**Source text**
++++++++++++++++++++
Alastair King (UK, born 1967)
Hit The Ground (Running Running Running) (2000)
Anthony Iannaccone (USA, born 1943)
Waiting for Sunrise on the Sound (1999)
Qigang Chen (China, born 1951)
Wu Xing (The Five Elements) (1999)
Pierre Jalbert (USA, born 1967)
In Aeternam (2000)
Carter Pann (USA, born 1972)
SLALOM (1997-8)
London Symphony Orchestra conducted by Daniel Harding
Reviewed by: Richard Whitehouse
Reviewed: 10 October, 2001
Venue: Barbican Hall, London
The 1998 Masterprize final made a generally uninspiring impression. Andrew March triumphed with his neo-Baxian study Marine – a travers les arbres. Last December, his follow-on commission, A Stirring in the Heavenlies, suggested either the interim discovery of early-’70s Penderecki, or the intention to employ that style as a ’contemporary’ statement. The work was received largely with disinterest, by a smallish audience clearly preparing for the Beethoven concerto which followed.
So far, so indifferent. Would the 2001 Masterprize Final mark an improvement? Certainly the musical standard was higher, with the five entries arranged as a satisfying hour-long concert sequence, under the expert direction of Daniel Harding. As in 1998, he carried the evening with assurance, obtaining an uninhibited response from the London Symphony Orchestra.
Uninhibited aptly characterises the opening and closing items – curtain-raisers in aim and impact. Alastair King’s Hit The Ground (Running Running Running) suggested more than a cursory listen to the finale of Bartók’s Concerto for Orchestra, its vivid rhythmic syncopations moving into a calmer central section, redolent of Malcolm Arnold with the irony ironed out, before the breezy close. Assured if unmemorable, though King could in time follow Jonathan Dove in making his mark as a composer of contemporary musicals with popular appeal.
Carter Pann conceived SLALOM as a real-time accompaniment to his local skiing run. Would that it had remained for his Walkman only! Lifting the opening phrase of the scherzo from Beethoven Nine is fine if you can do something positive with it. Instead, it non-segued into a perpetuum mobile whose underlying motion suggested Leroy Anderson’s The Typewriter. The tailing-off as the downhill run is completed could have been an effective understatement, but resulted in pure kitsch. Pann might well be taken up by American orchestras keen for novelties – otherwise, he should go back to his Adams and Torke models, and lend an ear to Andre Previn’s recent Diversions, to put his effort in context.
++++++++++++++++++++
**Given task a**
Sum up the concert review in two sentences.
The rows below come from a different source than the concert review above.
++++++++++++++++++++
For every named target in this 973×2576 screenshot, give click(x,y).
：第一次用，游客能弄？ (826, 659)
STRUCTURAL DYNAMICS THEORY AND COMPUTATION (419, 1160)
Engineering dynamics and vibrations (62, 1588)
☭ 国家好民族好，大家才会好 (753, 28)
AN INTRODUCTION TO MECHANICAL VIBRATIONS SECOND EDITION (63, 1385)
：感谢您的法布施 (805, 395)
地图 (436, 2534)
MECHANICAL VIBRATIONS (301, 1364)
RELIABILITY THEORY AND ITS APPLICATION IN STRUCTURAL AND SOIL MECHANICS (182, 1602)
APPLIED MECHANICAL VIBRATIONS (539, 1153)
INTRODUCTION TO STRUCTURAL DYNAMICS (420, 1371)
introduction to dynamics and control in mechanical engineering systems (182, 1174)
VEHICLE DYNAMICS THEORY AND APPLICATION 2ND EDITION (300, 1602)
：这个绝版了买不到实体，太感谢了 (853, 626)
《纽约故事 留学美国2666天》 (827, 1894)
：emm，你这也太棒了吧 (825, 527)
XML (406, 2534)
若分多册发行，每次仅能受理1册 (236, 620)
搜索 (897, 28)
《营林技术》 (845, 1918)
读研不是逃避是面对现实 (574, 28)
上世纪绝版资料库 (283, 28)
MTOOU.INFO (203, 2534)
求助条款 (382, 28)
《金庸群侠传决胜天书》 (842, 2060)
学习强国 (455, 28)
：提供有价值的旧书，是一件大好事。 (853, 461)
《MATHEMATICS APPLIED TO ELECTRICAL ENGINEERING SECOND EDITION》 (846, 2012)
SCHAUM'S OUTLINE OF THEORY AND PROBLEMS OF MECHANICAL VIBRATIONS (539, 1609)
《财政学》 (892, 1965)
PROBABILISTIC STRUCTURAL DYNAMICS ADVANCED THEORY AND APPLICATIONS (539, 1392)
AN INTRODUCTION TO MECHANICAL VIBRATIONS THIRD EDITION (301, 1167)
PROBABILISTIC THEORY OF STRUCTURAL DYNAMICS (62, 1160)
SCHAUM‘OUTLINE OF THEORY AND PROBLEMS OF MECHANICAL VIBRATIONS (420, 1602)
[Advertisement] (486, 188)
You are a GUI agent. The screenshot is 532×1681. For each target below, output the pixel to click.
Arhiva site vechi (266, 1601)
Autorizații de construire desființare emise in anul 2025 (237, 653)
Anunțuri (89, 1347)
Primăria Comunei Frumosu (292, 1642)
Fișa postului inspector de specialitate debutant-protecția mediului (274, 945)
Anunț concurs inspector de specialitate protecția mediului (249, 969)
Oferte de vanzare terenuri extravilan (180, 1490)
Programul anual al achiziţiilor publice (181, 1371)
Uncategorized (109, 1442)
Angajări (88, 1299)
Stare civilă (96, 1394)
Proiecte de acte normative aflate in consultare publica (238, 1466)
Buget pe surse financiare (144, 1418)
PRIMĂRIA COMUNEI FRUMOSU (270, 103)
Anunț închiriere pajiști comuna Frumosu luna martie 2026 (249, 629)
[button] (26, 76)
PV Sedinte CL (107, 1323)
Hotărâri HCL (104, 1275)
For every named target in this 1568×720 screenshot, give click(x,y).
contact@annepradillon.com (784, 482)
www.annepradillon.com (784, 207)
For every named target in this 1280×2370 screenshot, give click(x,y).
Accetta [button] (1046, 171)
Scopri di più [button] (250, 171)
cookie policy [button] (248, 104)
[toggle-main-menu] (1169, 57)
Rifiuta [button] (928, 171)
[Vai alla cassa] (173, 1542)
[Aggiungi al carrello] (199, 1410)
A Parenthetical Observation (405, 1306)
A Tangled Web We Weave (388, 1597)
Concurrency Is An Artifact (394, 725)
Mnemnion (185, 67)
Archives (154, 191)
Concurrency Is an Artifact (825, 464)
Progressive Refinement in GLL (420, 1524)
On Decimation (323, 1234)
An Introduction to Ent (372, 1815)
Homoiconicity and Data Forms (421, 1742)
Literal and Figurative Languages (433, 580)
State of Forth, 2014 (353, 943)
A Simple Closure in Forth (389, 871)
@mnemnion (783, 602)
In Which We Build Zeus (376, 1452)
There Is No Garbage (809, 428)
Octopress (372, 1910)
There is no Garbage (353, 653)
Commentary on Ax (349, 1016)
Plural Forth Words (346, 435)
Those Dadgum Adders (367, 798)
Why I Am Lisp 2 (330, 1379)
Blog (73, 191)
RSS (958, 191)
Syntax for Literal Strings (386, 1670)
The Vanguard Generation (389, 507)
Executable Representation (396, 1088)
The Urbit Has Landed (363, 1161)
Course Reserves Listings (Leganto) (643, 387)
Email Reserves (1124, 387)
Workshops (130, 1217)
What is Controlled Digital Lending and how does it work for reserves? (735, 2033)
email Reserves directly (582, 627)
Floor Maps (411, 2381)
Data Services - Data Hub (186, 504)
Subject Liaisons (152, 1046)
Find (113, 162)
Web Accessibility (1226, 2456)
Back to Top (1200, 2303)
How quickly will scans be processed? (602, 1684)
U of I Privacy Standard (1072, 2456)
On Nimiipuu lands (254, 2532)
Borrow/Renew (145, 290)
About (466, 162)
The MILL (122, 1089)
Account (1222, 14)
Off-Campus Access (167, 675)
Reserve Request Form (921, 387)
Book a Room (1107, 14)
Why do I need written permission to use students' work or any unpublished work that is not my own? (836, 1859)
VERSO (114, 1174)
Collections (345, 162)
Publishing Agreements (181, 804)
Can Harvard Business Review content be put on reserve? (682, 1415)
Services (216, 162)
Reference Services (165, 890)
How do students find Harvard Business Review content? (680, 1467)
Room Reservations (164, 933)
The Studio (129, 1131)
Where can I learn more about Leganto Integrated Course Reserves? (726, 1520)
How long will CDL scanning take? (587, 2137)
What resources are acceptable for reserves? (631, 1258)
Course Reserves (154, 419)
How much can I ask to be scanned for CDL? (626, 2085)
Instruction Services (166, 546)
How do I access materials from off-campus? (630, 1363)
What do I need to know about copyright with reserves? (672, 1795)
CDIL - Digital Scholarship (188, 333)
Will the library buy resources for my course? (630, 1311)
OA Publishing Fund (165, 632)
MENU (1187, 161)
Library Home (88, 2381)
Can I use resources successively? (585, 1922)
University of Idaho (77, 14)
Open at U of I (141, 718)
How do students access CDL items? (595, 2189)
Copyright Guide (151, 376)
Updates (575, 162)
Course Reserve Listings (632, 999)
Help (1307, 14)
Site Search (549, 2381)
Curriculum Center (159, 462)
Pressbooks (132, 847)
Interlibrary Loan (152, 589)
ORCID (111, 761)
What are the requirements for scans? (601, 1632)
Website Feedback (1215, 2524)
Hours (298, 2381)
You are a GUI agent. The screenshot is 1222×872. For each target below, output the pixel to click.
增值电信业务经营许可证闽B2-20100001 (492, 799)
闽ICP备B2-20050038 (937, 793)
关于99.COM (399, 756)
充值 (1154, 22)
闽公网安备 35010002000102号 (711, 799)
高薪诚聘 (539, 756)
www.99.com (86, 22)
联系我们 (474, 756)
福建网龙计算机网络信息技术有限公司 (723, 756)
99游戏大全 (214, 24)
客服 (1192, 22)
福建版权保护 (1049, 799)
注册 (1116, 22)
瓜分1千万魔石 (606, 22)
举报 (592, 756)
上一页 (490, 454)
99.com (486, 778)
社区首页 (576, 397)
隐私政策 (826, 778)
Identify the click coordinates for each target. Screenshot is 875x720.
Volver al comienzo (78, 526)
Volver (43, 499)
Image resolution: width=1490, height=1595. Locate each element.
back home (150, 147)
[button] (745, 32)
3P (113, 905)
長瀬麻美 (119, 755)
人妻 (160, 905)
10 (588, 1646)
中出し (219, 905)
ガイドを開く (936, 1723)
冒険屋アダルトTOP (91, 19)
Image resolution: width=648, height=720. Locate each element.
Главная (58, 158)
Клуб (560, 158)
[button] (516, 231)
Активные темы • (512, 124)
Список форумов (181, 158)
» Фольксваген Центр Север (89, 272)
++++++++++++++++++++
**Given task b**
Recast the rows, starting at the line that contains "ガイドを開く (936, 1723)" and ending at the last of the rows, as a numbered list, leaving out any blank lines.

**Exercise response a**
The 2001 Masterprize Final at the Barbican Hall reached a higher musical standard than the 1998 final, and Daniel Harding led the London Symphony Orchestra with assurance. The reviewer found Alastair King's Hit The Ground (Running Running Running) assured if unmemorable, and judged that the ending of Carter Pann's SLALOM resulted in pure kitsch.

**Exercise response b**
1. ガイドを開く (936, 1723)
2. 冒険屋アダルトTOP (91, 19)
3. Image resolution: width=648, height=720. Locate each element.
4. Главная (58, 158)
5. Клуб (560, 158)
6. [button] (516, 231)
7. Активные темы • (512, 124)
8. Список форумов (181, 158)
9. » Фольксваген Центр Север (89, 272)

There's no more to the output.